_Reading passage_.
What a perfect day today. Warm, cool breeze, sun, blue sky with occasional fluffy, little clouds. Having my morning coffee outside was so great.
I work from 1:00 to 8:00 today. I love my job, but I have to admit, that I really miss actually being with my clients. I'm so thankful that I can work from home, but Telemedicine isn't the same for me as face to face.
My clients and I are making the best of this unnatural situation. I still love seeing them and helping them, even though it's via the internet. I continue to do good work, and they are all acclimating to this new venue, but it is different. Some clients don't have the internet, a computer or an IPhone, so we can only talk on the phone. That's not the same for either of us, but we are doing as best we can.
Some businesses are opening up with restrictions right now. I'm so happy for them and their employees, and I wish them safety in their return to work. I have no idea when I may return to my office. I am in such close proximity to my clients, and I am at high risk for the new Coronavirus. I really miss getting in my car and the short ride to my office. It was a home away from home for me and I loved being there. I miss the freedom to stop by the grocery store, or the drugstore on my way home. I miss the freedom of my independence.
My adult daughter as been living with me for quite a while. She had an illness that nearly took her life and has remained with me since. She is obviously at high risk of getting Covid-19. We have Worked out ways to give each other space in my small condo. We get along very well, but we have both lost our independence. This is day sixty-eight, and we have no idea when our situation will change. It sometimes wears on us, but we make the best of it.

_Dataset entries_.

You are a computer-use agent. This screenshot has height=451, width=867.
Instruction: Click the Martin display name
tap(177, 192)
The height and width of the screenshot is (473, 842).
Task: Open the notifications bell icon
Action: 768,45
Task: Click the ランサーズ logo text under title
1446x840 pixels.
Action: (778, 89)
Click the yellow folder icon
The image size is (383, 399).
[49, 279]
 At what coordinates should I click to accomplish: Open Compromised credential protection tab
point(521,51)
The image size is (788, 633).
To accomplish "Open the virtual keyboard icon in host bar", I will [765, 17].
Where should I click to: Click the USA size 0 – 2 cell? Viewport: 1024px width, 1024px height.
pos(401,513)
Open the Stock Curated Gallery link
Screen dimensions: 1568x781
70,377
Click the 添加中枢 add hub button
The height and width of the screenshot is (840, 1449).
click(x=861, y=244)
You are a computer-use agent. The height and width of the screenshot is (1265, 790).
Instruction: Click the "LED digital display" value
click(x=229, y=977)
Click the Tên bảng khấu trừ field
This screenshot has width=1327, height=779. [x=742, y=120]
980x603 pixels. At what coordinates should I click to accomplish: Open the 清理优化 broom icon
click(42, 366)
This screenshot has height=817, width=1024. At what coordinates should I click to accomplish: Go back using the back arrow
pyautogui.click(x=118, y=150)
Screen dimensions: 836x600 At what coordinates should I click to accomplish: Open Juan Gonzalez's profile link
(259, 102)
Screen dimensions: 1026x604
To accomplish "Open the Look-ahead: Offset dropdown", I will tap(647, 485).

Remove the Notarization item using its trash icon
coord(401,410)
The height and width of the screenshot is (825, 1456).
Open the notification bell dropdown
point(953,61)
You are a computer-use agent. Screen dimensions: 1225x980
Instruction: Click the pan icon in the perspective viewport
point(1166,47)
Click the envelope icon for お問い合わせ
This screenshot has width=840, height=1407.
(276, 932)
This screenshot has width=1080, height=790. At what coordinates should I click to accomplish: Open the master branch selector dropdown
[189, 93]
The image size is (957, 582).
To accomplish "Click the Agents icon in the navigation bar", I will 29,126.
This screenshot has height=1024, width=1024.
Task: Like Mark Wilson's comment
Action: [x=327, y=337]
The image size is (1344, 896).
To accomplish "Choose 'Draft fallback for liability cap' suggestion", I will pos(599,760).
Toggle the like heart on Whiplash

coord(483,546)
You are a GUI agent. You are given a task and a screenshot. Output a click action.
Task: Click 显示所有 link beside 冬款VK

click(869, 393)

_Instructions to follow_. Can you reproduce the journal entry about working from home during the pandemic in full, word for word? Nothing in the listing has any bearing on what is asked here.

_Solution to this task_.
What a perfect day today. Warm, cool breeze, sun, blue sky with occasional fluffy, little clouds. Having my morning coffee outside was so great.
I work from 1:00 to 8:00 today. I love my job, but I have to admit, that I really miss actually being with my clients. I'm so thankful that I can work from home, but Telemedicine isn't the same for me as face to face.
My clients and I are making the best of this unnatural situation. I still love seeing them and helping them, even though it's via the internet. I continue to do good work, and they are all acclimating to this new venue, but it is different. Some clients don't have the internet, a computer or an IPhone, so we can only talk on the phone. That's not the same for either of us, but we are doing as best we can.
Some businesses are opening up with restrictions right now. I'm so happy for them and their employees, and I wish them safety in their return to work. I have no idea when I may return to my office. I am in such close proximity to my clients, and I am at high risk for the new Coronavirus. I really miss getting in my car and the short ride to my office. It was a home away from home for me and I loved being there. I miss the freedom to stop by the grocery store, or the drugstore on my way home. I miss the freedom of my independence.
My adult daughter as been living with me for quite a while. She had an illness that nearly took her life and has remained with me since. She is obviously at high risk of getting Covid-19. We have Worked out ways to give each other space in my small condo. We get along very well, but we have both lost our independence. This is day sixty-eight, and we have no idea when our situation will change. It sometimes wears on us, but we make the best of it.